Figure 1: (Left) The reaction product prediction problem: Given the reactants and reagents, predict
the structure of the product. (Right) The reaction mechanism prediction problem: Given the reactants
and reagents, predict how the reaction occurred to form the products.

Recently, there have been a number of machine learning models proposed for directly predicting the
products of chemical reactions [2, 7, 20, 21, 22, 24], largely using graph-based or machine translation
models. The task of reaction product prediction is shown on the left-hand side of Figure 1.
In this paper we propose a machine learning model to predict the reaction mechanism, as shown on
the right-hand side of Figure 1, for a particularly important subset of organic reactions. We argue that
not only is our model more interpretable than product prediction models but it is easier to encode
in it the constraints imposed by chemistry. Proposed approaches to predicting reaction mechanisms
have been based on combining hand-coded heuristics and quantum mechanics [1, 11, 17, 18, 23, 26],
rather than machine learning. We call our model E LECTRO, as it directly predicts the path of electrons
through molecules (i.e., the reaction mechanism). To train the model we devise a general technique
to obtain approximate reaction mechanisms purely from data about the reactants and products. This
allows one to train our a model on large, unannotated reaction datasets such as USPTO [16]. We
demonstrate that not only does our model achieve state-of-the-art results, surprisingly it also learns
chemical properties it was not explicitly trained on.

2 Background

In Figure 1 we show the two challenges we tackle in this paper. On the left we show product
prediction, where the goal is to predict the reaction products, given a set of reactants and reagents.
However, for this task we do not care how the reactants react. This job of finding the how is the target
of reaction mechanism prediction. Before describing how our model predicts mechanisms, we use
this section to detail the types of reactions we consider in this paper, and their properties.

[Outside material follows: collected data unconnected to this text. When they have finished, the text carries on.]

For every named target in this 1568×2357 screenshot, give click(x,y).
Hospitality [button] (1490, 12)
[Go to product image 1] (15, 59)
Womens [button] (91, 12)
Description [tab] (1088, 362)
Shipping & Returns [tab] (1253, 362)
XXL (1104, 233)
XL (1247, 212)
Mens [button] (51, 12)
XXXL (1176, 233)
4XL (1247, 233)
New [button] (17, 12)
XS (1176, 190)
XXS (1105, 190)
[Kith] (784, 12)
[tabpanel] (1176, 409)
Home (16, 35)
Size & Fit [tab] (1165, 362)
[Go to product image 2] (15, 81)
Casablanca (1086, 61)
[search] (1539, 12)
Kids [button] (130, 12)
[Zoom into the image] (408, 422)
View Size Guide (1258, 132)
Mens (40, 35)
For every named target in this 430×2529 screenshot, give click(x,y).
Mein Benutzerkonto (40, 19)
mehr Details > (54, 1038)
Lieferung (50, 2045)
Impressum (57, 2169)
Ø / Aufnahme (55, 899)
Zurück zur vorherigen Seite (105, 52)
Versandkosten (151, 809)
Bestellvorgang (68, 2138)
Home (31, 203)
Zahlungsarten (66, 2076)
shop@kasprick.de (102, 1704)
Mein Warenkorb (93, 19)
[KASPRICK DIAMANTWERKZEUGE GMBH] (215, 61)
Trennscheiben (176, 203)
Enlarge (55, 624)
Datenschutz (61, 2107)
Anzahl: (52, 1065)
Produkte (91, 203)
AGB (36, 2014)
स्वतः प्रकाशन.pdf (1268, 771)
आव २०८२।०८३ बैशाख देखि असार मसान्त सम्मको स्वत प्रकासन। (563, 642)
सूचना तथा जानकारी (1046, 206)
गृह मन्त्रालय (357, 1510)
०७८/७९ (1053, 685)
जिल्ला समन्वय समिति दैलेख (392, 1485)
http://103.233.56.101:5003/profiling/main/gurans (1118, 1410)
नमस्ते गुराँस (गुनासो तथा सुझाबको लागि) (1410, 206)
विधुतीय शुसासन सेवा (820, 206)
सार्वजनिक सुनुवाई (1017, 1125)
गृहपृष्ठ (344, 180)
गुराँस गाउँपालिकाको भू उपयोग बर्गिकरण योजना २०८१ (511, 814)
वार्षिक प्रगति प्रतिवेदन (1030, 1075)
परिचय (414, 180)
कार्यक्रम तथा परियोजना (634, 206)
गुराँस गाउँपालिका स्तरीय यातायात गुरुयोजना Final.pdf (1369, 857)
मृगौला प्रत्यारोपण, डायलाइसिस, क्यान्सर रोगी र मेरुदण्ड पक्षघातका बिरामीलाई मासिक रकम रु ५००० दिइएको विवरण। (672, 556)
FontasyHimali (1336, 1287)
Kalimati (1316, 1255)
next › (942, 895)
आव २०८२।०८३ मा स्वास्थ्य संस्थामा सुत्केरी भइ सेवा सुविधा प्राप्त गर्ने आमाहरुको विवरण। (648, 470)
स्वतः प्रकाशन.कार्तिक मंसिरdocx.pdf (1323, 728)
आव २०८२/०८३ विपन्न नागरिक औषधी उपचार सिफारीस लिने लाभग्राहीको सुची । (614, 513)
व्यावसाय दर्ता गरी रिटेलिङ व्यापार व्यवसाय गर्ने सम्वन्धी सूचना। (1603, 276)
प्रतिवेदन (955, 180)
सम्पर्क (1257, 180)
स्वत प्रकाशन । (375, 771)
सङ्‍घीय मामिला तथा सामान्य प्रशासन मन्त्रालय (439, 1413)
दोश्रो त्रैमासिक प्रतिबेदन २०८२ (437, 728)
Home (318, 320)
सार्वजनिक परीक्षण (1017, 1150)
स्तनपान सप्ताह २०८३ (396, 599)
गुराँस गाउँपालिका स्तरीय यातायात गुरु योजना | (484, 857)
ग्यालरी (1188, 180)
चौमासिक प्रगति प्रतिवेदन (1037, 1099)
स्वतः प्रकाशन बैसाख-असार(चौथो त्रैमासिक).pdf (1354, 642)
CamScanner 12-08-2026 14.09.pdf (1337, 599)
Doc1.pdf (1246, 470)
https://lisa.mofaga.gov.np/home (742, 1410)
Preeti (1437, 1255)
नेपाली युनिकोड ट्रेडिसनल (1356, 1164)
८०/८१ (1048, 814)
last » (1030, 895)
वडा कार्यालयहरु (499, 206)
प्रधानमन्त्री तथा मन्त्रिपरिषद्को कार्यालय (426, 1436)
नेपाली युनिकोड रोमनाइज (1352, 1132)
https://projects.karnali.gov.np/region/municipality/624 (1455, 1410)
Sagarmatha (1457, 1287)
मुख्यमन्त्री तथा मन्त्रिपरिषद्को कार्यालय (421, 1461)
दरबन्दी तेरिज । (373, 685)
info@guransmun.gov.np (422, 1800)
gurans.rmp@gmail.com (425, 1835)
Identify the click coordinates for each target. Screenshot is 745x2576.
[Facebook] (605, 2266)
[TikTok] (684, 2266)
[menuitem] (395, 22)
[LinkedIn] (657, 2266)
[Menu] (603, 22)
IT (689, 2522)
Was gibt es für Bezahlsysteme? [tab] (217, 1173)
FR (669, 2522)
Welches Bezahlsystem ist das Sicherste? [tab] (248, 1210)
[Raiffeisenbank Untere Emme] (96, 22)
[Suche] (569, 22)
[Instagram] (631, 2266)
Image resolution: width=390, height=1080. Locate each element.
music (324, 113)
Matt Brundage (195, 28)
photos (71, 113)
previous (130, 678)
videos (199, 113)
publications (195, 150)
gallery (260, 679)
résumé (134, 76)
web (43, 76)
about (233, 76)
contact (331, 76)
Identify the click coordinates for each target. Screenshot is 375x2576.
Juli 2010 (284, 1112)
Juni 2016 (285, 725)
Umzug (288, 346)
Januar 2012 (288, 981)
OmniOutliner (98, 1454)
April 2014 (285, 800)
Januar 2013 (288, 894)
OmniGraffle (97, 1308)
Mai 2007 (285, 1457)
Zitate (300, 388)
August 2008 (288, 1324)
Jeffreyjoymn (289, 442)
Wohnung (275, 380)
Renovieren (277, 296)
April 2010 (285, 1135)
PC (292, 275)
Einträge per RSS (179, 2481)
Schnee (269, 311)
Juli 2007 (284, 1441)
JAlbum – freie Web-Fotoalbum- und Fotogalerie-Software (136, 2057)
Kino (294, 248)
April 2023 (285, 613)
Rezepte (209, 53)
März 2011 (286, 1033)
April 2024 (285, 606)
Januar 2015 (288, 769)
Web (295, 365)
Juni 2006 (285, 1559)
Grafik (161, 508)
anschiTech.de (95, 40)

Molecules and Chemical reactions. Organic molecules (those involving predominantly carbon)
can be modeled as a graph structure, where each node is an atom and each edge is a covalent bond.
These covalent bonds represent the fact that one or more pairs of electrons are shared between the
atoms that the bond connects.
Just as electrons describe the current structure of molecules, they also describe how molecules react
with other molecules to produce new ones. All chemical reactions involve the stepwise movement
of electrons along the atoms in a set of reactant molecules. This movement causes the formation
and breaking of chemical bonds that changes the reactants into a new set of product molecules [5].
Reaction mechanisms can be classified by the topology of their "electron-pushing arrows". Here, the
class of reactions with linear electron flow topology is by far the most important, followed by those
with cyclic topology [5].
In this work, we will only consider reactions with linear topology that involve the movement of pairs
of electrons.

Reactions as single electron paths. If reactions fall into this class, then a chemical reaction can
be modeled as pairs of electrons moving in a single path through the reactant atoms. Further, this
electron path will alternately remove existing bonds in molecules, and form new ones. We show
this alternating structure in the right hand part of Figure 1. The reaction formally starts by taking
the pair of electrons between the Li and C atoms and moving them to the C atom (step 1); this is a
remove bond step. Next comes an add step where electrons are moved from the C atom to form a
bond between the two reactant molecules (step 2). Then a pair of electrons are removed between the

C and O atoms and moved to the O atom, giving rise to the products (step 3). Predicting the final
product is thus a byproduct of predicting this series of electron steps.
However, there are a number of benefits of predicting electron paths over predicting the outcomes of
reactions directly (as is done in previous work [7, 20]):

• Easy to interpret: If the model makes a mistake, it is easy to see where, and possibly why,
it goes wrong by comparing the steps of the path with the correct steps.
• Sparse: Reactions often only affect between 3 and 7 atoms out of anywhere from 10-50
reactant atoms. Modeling the reaction as a path allows us to exploit this sparsity.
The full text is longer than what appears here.